Scholars have revealed a disreputable episode in the building's history as significant as its destruction in the Great Fire of London - which led to its glorious rebirth - or the bombs that failed to destroy it during the Blitz - which cemented its place in the national consciousness.

Research by David Crankshaw, lecturer in the history of early modern Christianity at King's College London, shows how the cathedral hit rock bottom in the reign of Elizabeth I.

The work forms part of Dr Crankshaw's contribution to a six-year project chronicling the history of St Paul's Cathedral.

Forty-two historians participated. Their insights have now been published in a volume - St Paul's: The Cathedral Church of London 604-2004 - to mark its 1,400th anniversary.

While Elizabethan St Paul's was a vibrant focus of diverse and often conflicting theological views, the celebrated medieval Gothic building itself was neglected in the century before it was famously rebuilt by Sir Christopher Wren.

It lost its steeple after being struck by lightning in 1561 and was only partially repaired.

Records of an official inspection of St Paul's by Bishop Bancroft in 1598 add detail to the decay inside.

Smoke from nearby workshops mixed with a pervading stench described as a "very evill savour greatly preiudiciall to mens health".

Drunks slept around the building "where they doe verie often tymes leave all yt is within them verye lothsome to beholde".

The resultant muck heaps were sometimes overlooked during the cathedral's monthly clean.

Aside from misbehaving tourists who carved their names in the fabric of the building and child vandals who intimidated the congregation, the cathedral also endured a battering from craftsmen who worked in space rented in the cloisters, chapels and crypt. A glazier who leased a chapel in the south aisle damaged the steps to the cathedral's south door with the wheels of his cart.

St Paul's was a thoroughfare and meeting place. Lawyers and salesmen touted for trade, and beggars pestered churchgoers in the nave while minor clergy arrived late for services, talked at inappropriate times and bunked divinity lectures.
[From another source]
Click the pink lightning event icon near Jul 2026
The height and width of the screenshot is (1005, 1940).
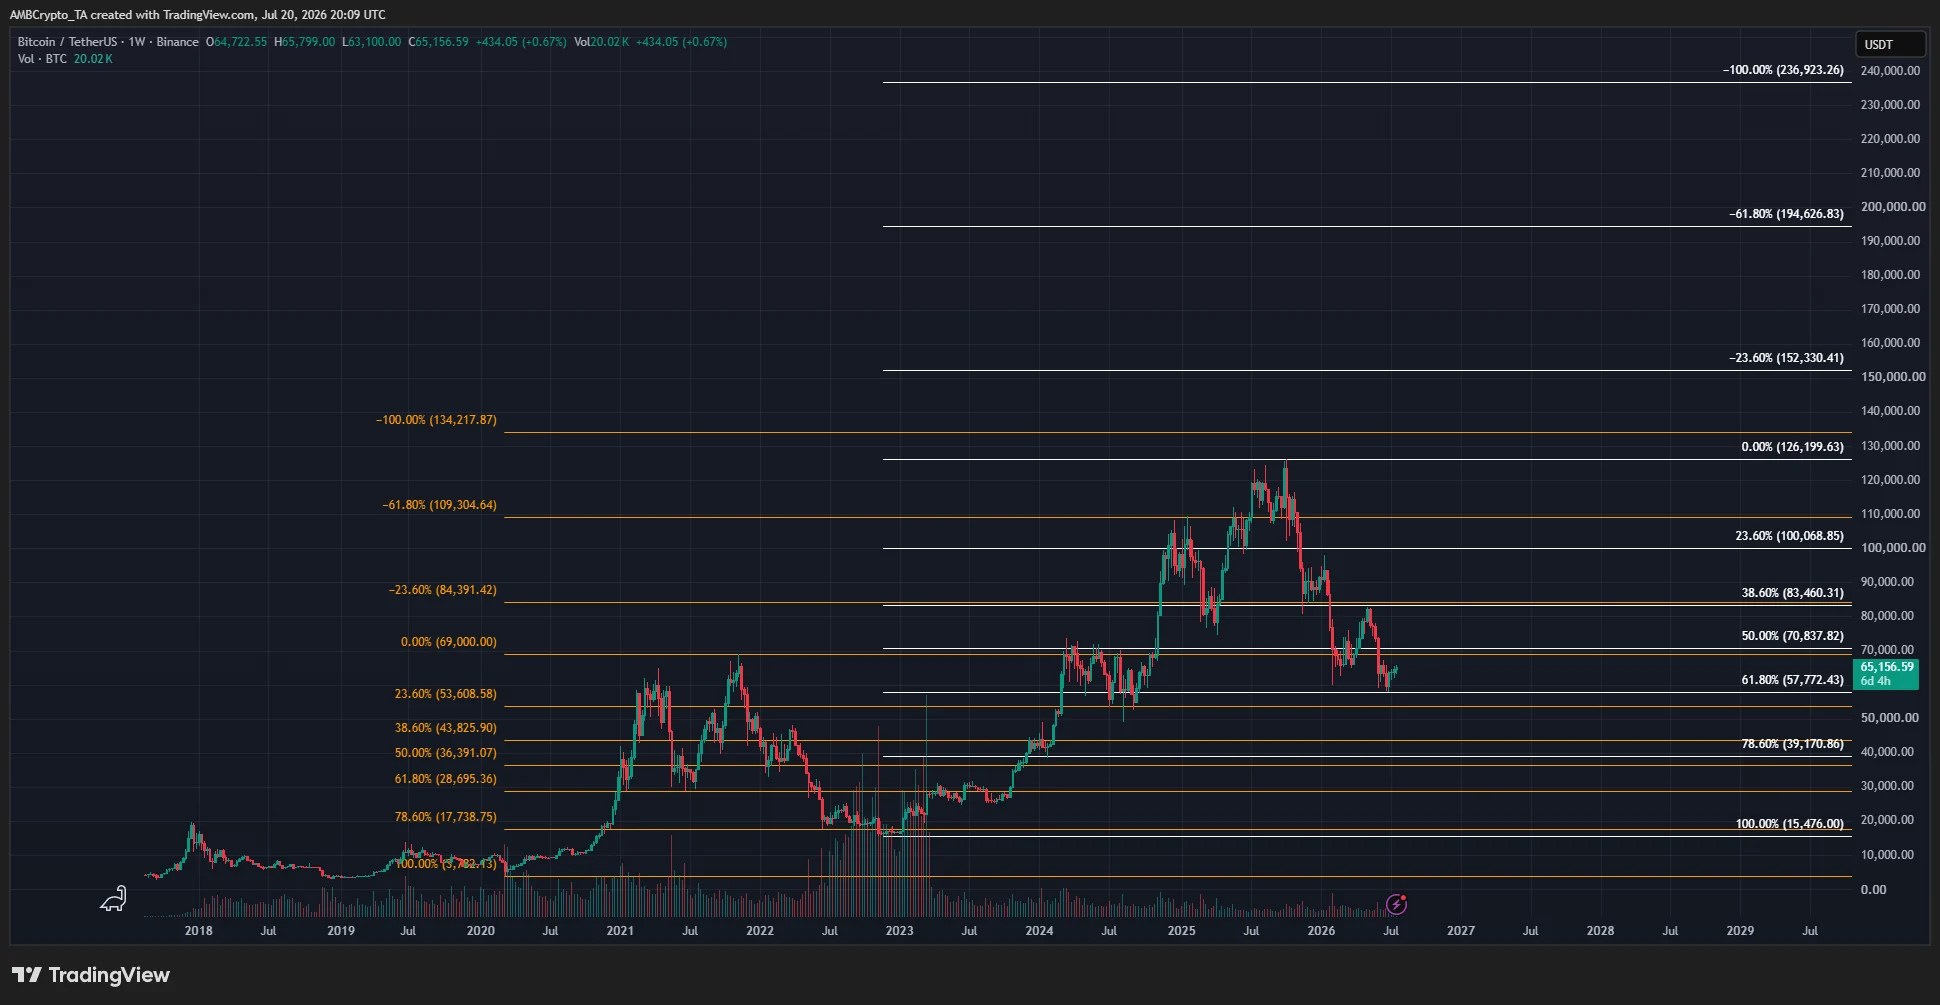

Derek Keene, Leverhulme professor of comparative metropolitan history at the Institute of Historical Research and general editor of the book, said that in the post-Reformation England of Elizabeth I, the role of the cathedral was not always clear. Partly as a result, the building was allowed to decline.

"There was little investment in the building, much of which was essentially a secular space," he said.

While Wren's cathedral continued to host many secular activities, the disreputable elements did not return to the new building.